Nonetheless, resistance did occur and it occurred in many more instances than is popularly known. In a way almost everyone was involved in resistance of some form or other be it in the form of children who were engaged in smuggling activities at the risk of their life, or adults who conducted prohibited groups in the ghetto that focused on raising the spirit of the inhabitants. Zionist groups (such as Werkleute, Hashomer Hatzair, and Habonim) trained people in skills needed for settlement in Israel and taught them its songs and folklore; children squeezed their tiny bodies through the ghetto walls knowing full well that they would be shot in the back would a German guard see them; "Actors, musicians, comics, singers, and dancers all entertained small groups who came together for a few hours to forget their daily terror and despair.4" Understandably, this was done voluntarily, of course, whilst the charitable activities increased and went on unabated despite the lack of resources. In this way, resistance was a mark of the masses. It was not limited to the few5.

Resistance in Everyday Life

The simplest form of resistance resembled the activities of those who were determined to create an existence in the ghetto that would allow people to surmount the horrors of daily living. Underground newspapers were printed at the risk of the lives of those who participated. Synagogue services were held regularly, and classes on Jewish teaching conducted covertly, even though both of these activities were forbidden. Similarly, although observance of Jewish rituals were prohibited, many Jews both within the ghetto and later within the camps secretly endeavored to practice whichever rituals they could to their optimum extent. In one camp, for instance, a menorah was fashioned out of potato slices that inmates had carefully collected from their 'meals', shoelaces being cut and used as wicks6. And then, other Jews resisted by hiding in attics and cellars, and by disguising themselves as non-Jews.

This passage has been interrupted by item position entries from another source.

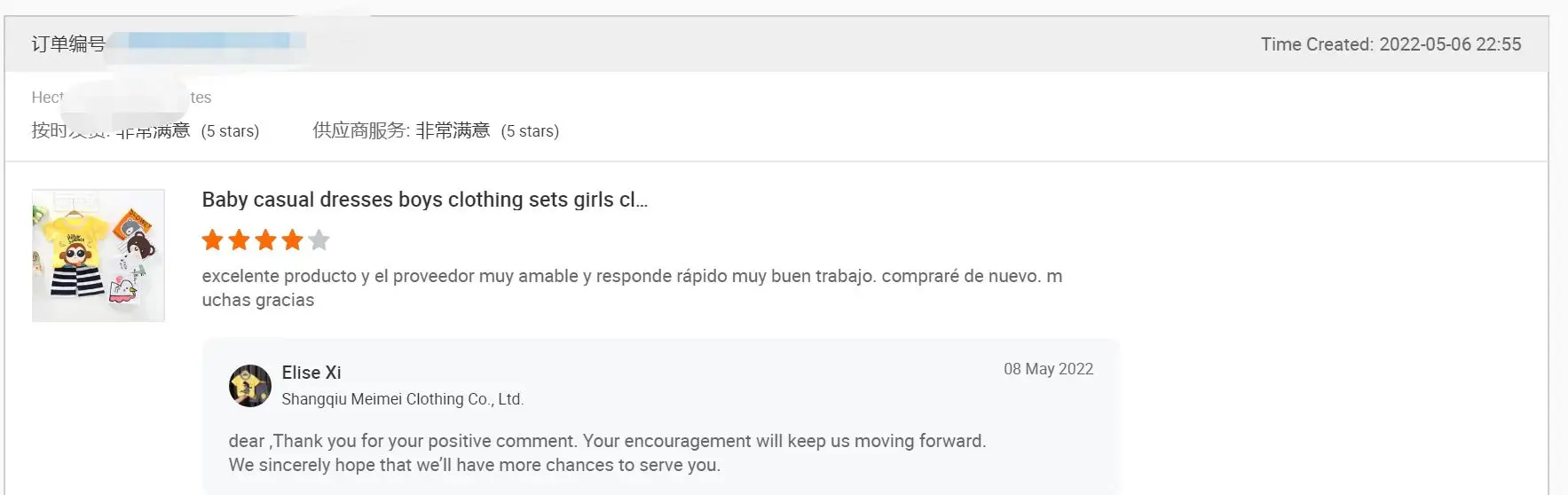The width and height of the screenshot is (1568, 495).
Task: Open the baby clothing product thumbnail
Action: click(x=98, y=255)
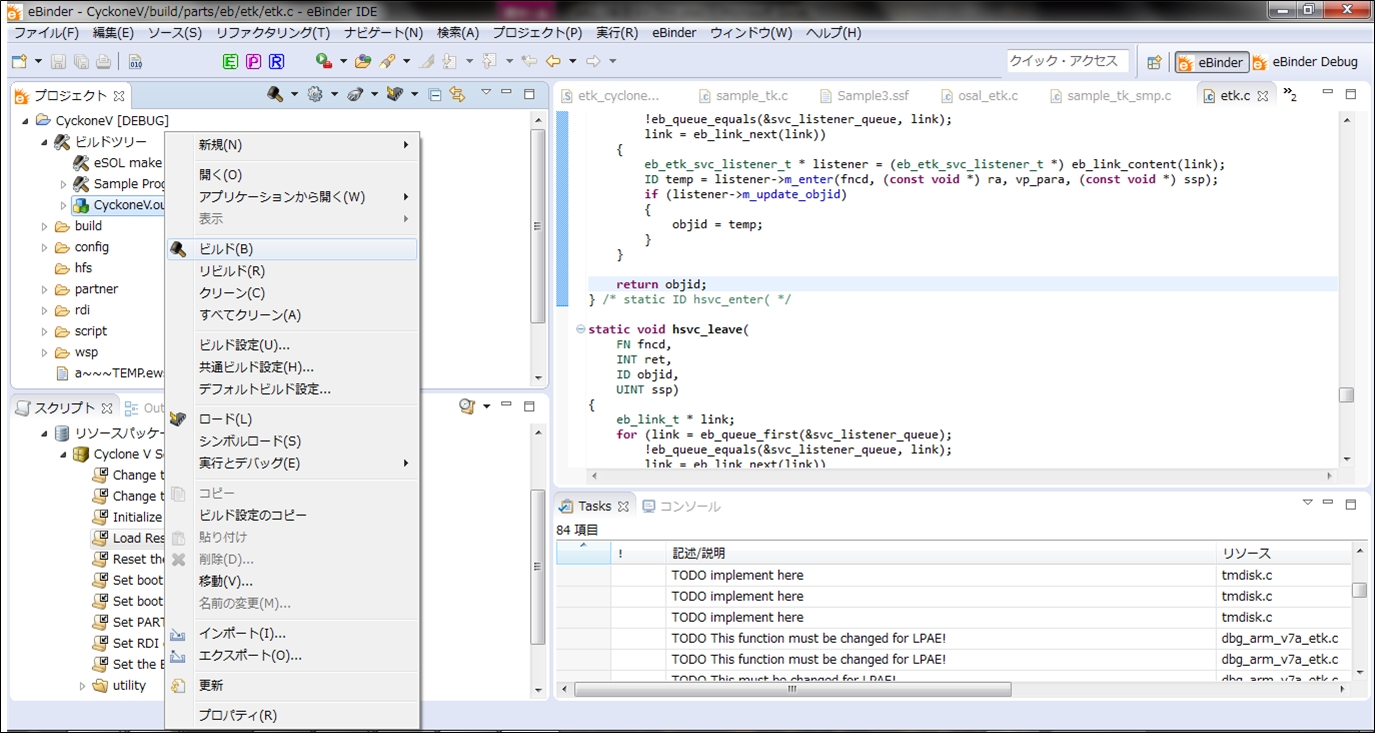Expand the utility folder in script tree

83,686
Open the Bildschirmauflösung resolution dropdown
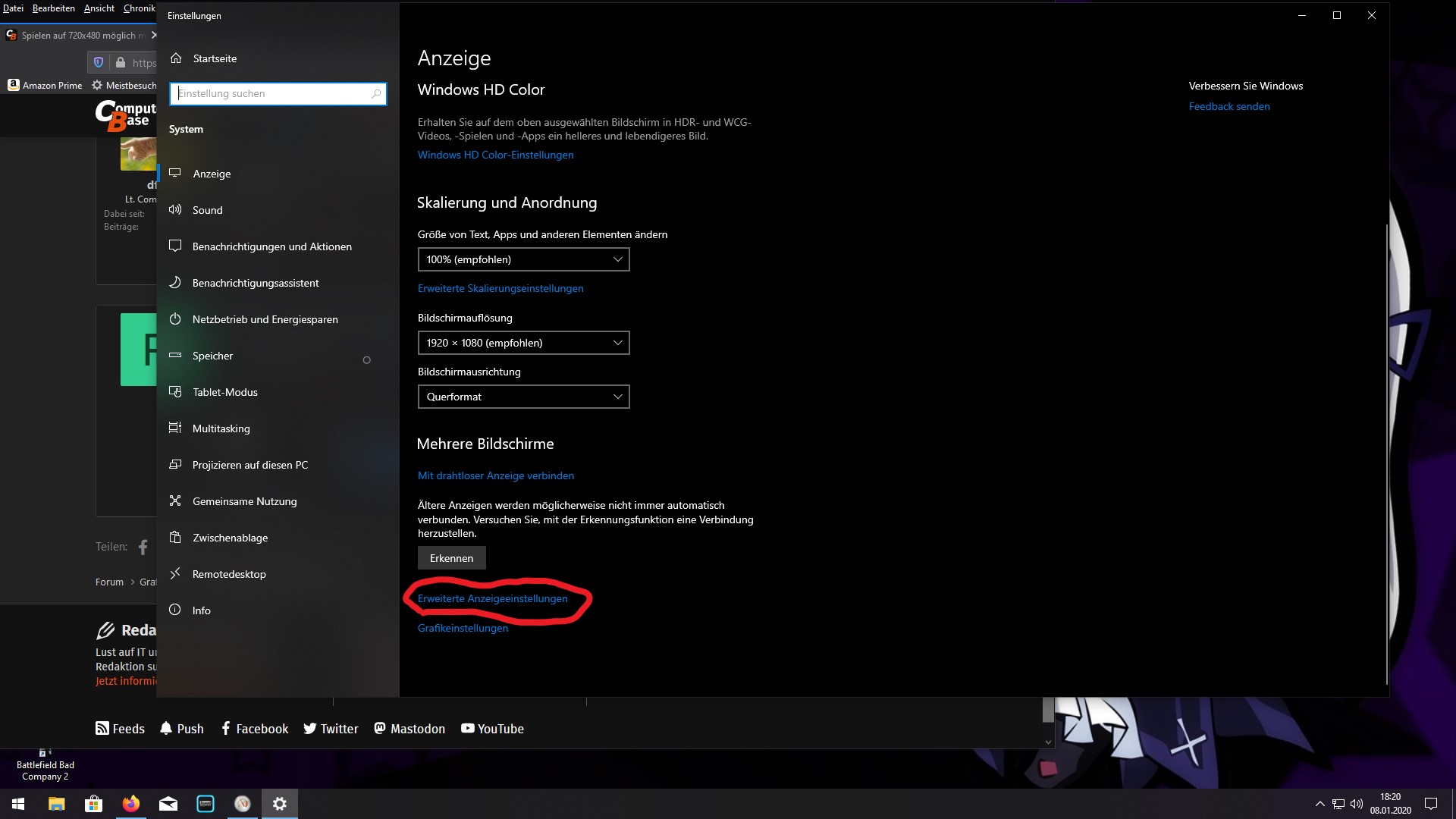1456x819 pixels. click(523, 343)
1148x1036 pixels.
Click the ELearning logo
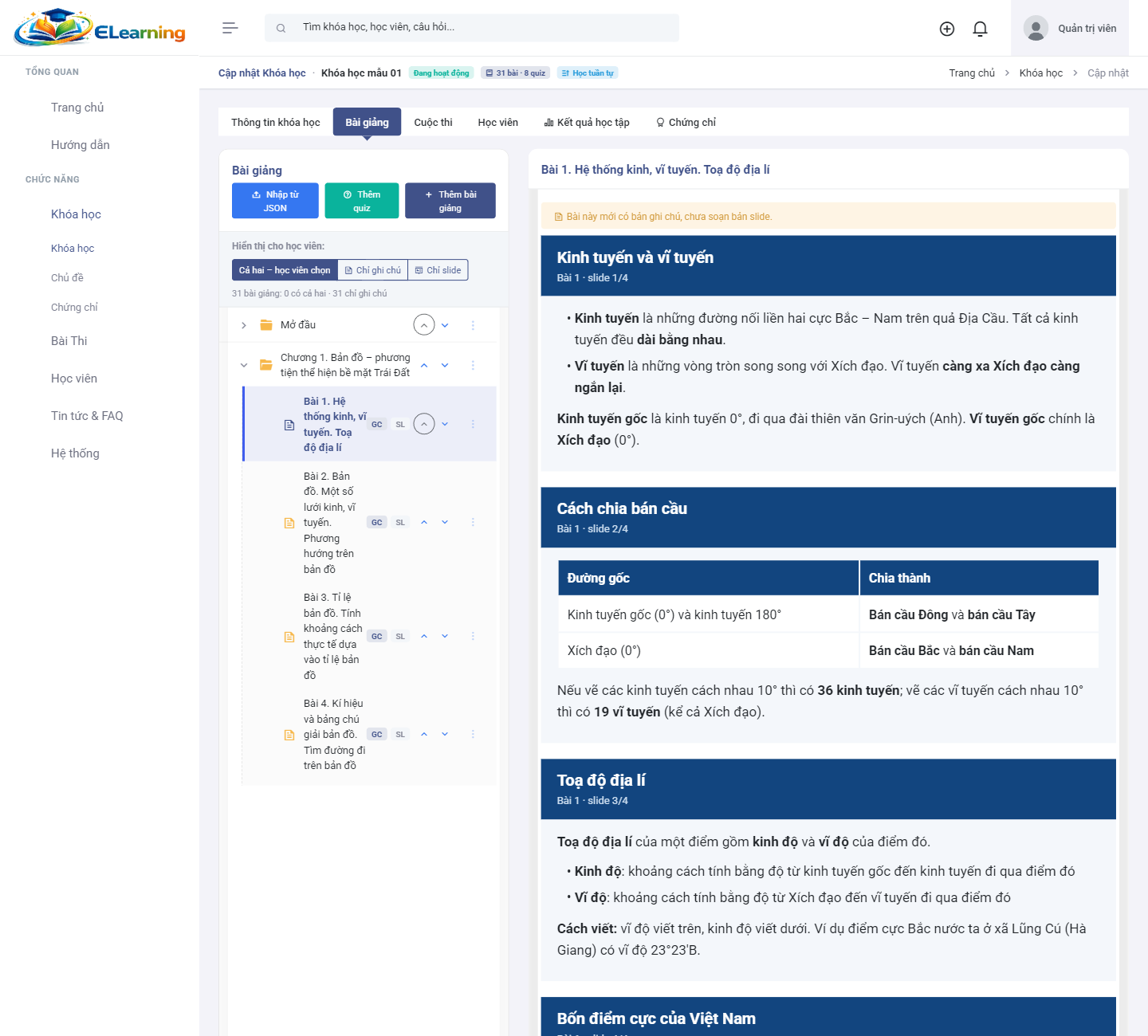point(100,28)
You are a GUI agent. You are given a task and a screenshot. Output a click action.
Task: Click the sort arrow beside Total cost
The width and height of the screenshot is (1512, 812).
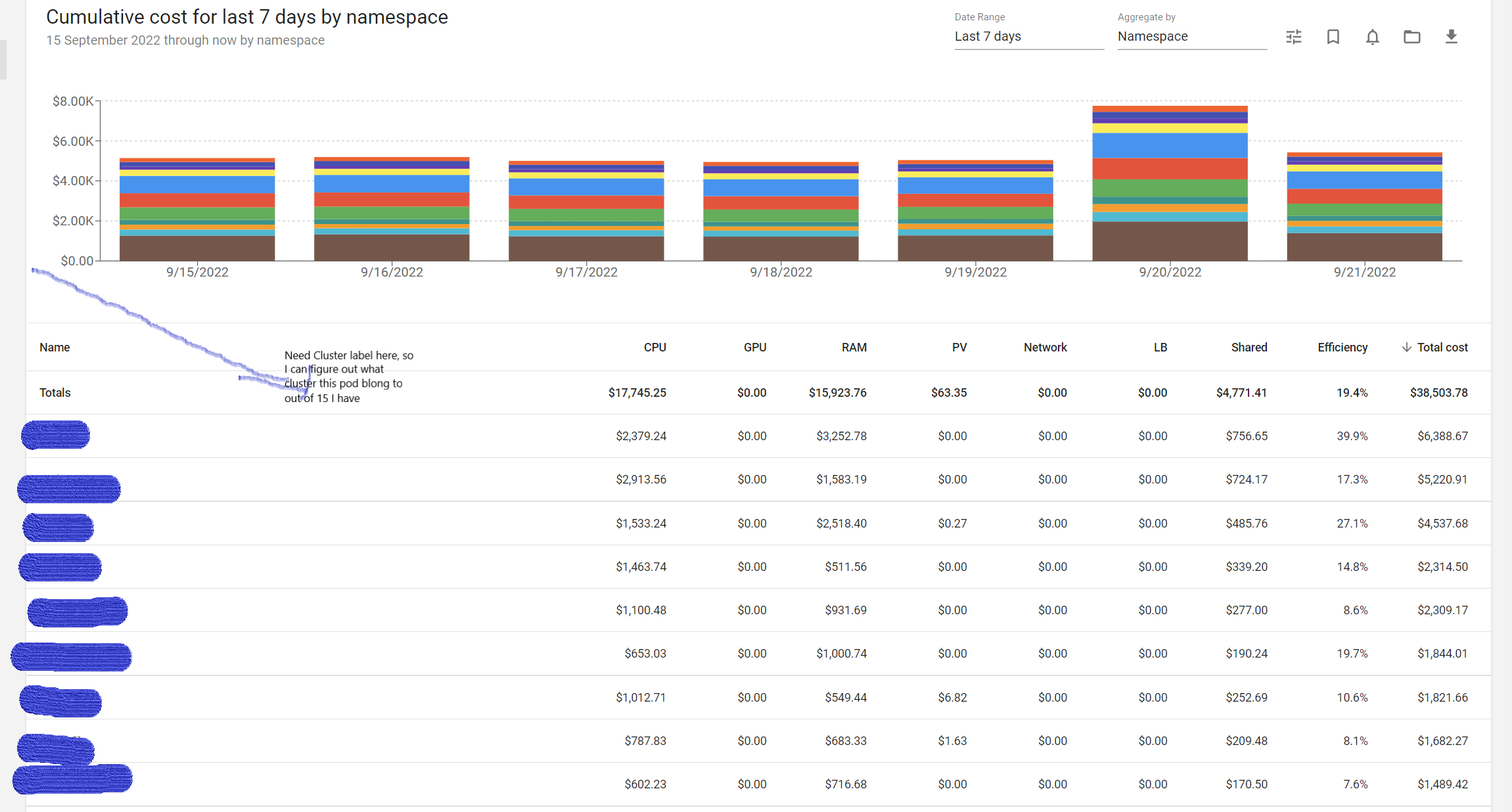1406,347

However, although resistance was a concept that was literally practiced by the masses, it is the extreme, most dramatic instances (no less courageous in a way that are best known; and some of these are hardly known at all partly because many of those who participated in resistance of this type were captured and killed before their stories could be told.

Ghetto Resistance

The most famous case is the Warsaw Ghetto uprising 7 where as the ghetto was being gradually emptied, under pretence of building air-raid shelters, Jews constructed dugouts connected to the sweaty system. They were led by the twenty-four-year-old Mordechai Anielewicz who, with 750 fighters, nine rifles, fifty-nine pistols, and a few Molotov cocktails contrived to hold almost 3,000 Waffen-SS with 7,000 reinforcements at bay. They killed sixteen Germans and wounded eighty-five8. Anielewicz was killed on May 8, and eight days later the rest were caught. General Heinrich Himmler had promised Hitler that the uprising would be quelled in three days; it took four weeks and, as Johnson (1987) notes, "some European countries, with well-equipped armies had not resisted the Nazis for so long"9 as had those in the Warsaw Ghetto.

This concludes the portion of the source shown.